Question

the diagram shows a convex polygon. angles: (4c - 50^circ), (15c + 1^circ), (18c + 44^circ), (16c + 23^circ), (22c). what is the value of (c)? (c = square^circ)

Explanation:

Step1: Recall the sum of exterior angles of a convex polygon.

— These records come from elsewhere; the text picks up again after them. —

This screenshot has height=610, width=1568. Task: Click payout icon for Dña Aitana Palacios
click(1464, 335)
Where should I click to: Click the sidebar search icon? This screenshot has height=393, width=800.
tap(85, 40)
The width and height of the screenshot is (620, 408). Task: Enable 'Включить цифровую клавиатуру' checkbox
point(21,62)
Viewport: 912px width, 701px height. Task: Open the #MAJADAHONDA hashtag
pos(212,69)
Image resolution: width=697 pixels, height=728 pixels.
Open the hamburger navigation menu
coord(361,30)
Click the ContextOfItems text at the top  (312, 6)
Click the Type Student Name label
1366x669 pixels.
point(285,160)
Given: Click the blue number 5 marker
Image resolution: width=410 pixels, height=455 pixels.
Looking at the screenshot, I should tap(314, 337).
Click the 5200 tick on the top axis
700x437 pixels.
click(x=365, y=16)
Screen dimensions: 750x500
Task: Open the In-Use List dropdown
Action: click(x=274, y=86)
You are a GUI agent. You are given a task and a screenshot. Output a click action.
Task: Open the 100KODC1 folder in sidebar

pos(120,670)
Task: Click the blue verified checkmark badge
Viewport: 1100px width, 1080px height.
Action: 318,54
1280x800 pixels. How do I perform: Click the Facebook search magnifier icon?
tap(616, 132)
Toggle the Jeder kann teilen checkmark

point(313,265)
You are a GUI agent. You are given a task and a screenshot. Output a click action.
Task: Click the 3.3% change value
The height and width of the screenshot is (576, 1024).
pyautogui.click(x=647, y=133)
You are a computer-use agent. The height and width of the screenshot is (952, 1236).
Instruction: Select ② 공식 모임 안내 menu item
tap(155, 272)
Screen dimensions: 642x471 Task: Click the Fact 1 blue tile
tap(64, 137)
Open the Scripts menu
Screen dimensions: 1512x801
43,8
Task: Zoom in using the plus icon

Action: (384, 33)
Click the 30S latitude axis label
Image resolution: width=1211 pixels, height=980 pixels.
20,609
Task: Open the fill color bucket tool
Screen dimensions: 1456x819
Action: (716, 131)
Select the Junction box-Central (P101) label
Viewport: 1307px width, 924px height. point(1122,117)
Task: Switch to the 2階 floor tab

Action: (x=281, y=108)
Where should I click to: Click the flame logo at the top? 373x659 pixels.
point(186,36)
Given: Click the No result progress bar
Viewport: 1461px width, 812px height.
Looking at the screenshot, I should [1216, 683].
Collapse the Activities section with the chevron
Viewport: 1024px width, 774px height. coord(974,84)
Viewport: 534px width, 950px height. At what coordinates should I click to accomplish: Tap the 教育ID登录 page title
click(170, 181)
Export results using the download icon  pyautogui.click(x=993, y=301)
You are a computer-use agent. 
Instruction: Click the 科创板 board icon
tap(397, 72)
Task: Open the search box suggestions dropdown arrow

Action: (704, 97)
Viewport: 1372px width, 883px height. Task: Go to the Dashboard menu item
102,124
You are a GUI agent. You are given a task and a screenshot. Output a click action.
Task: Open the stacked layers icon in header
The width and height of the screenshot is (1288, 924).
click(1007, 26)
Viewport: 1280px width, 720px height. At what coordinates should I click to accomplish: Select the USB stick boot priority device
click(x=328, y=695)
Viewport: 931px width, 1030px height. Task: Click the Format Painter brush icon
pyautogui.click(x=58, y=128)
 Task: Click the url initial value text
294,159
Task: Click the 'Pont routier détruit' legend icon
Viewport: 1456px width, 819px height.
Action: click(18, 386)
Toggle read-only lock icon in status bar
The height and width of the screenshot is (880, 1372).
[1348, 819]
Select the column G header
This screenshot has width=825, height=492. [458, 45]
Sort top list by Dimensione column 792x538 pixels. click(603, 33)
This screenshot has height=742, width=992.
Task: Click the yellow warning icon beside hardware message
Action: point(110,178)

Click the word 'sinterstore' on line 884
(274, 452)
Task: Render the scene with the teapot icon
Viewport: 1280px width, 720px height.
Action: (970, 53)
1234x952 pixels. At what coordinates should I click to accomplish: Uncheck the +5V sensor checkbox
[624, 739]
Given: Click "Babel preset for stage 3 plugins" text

The sum of the exterior angles of any convex polygon is \( 360^\circ \). So we add up all the given exterior angles and set the sum equal to \( 360^\circ \).
The angles are \( 4c - 50^\circ \), \( 15c + 1^\circ \), \( 18c + 44^\circ \), \( 22c \), and \( 16c + 23^\circ \).
So the equation is:
\( (4c - 50) + (15c + 1) + (18c + 44) + 22c + (16c + 23) = 360 \)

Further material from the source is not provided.